(ABOUT THIS EXERCISE): Work through the entries below and show every line in which "Select" is found.

[[ EXTRACTED ENTRIES, beginning ]]

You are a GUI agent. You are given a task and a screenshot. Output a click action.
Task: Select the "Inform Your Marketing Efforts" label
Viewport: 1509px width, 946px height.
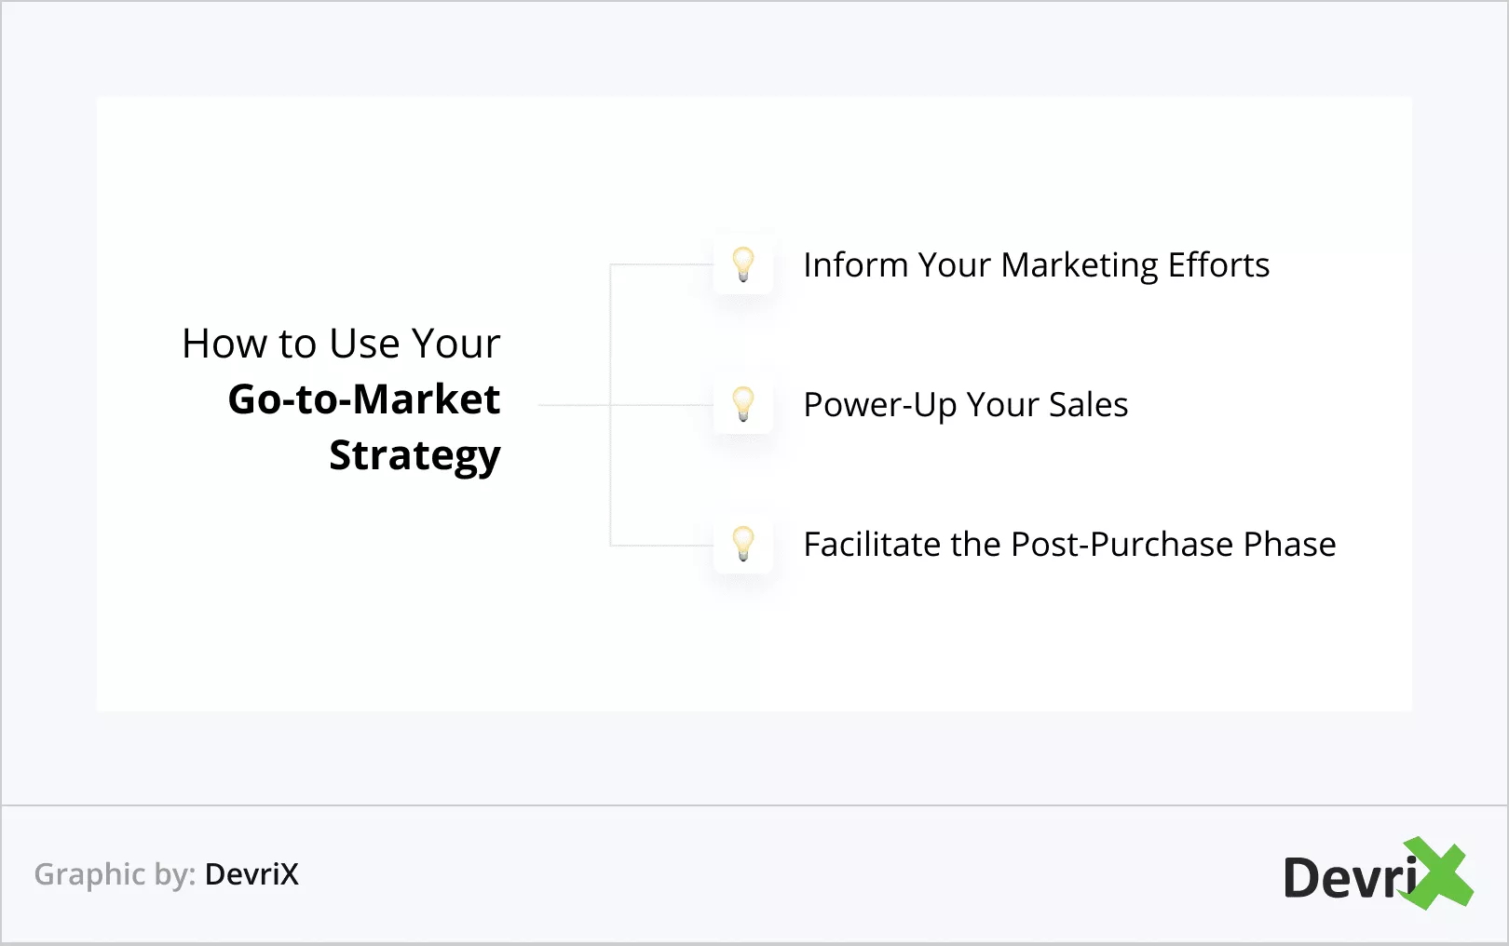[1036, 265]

[[ EXTRACTED ENTRIES, end ]]
[[ EXTRACTED ENTRIES, beginning ]]

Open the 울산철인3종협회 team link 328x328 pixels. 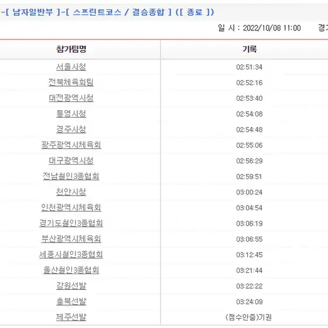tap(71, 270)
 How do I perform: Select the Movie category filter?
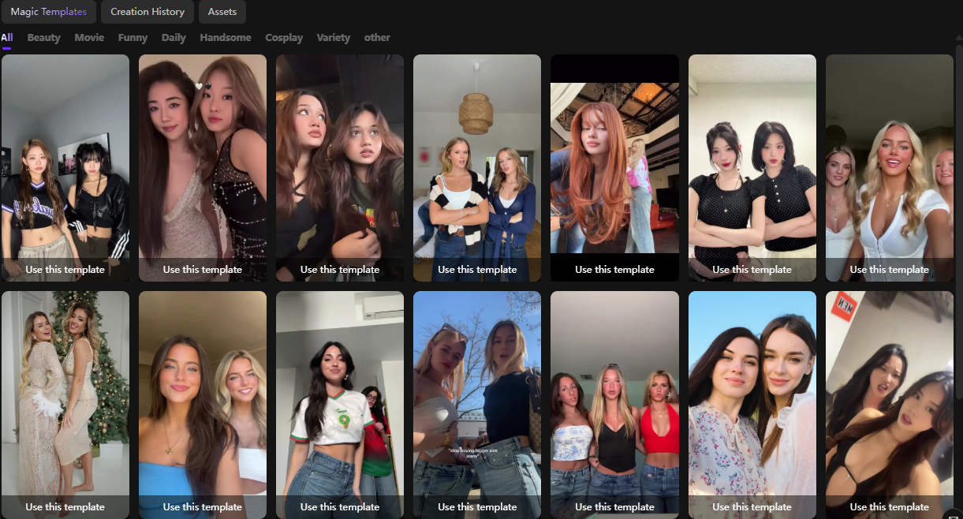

[[ EXTRACTED ENTRIES, end ]]

(EXERCISE SOLUTION):
Task: Select the "Inform Your Marketing Efforts" label
 How do I perform: Select the Movie category filter?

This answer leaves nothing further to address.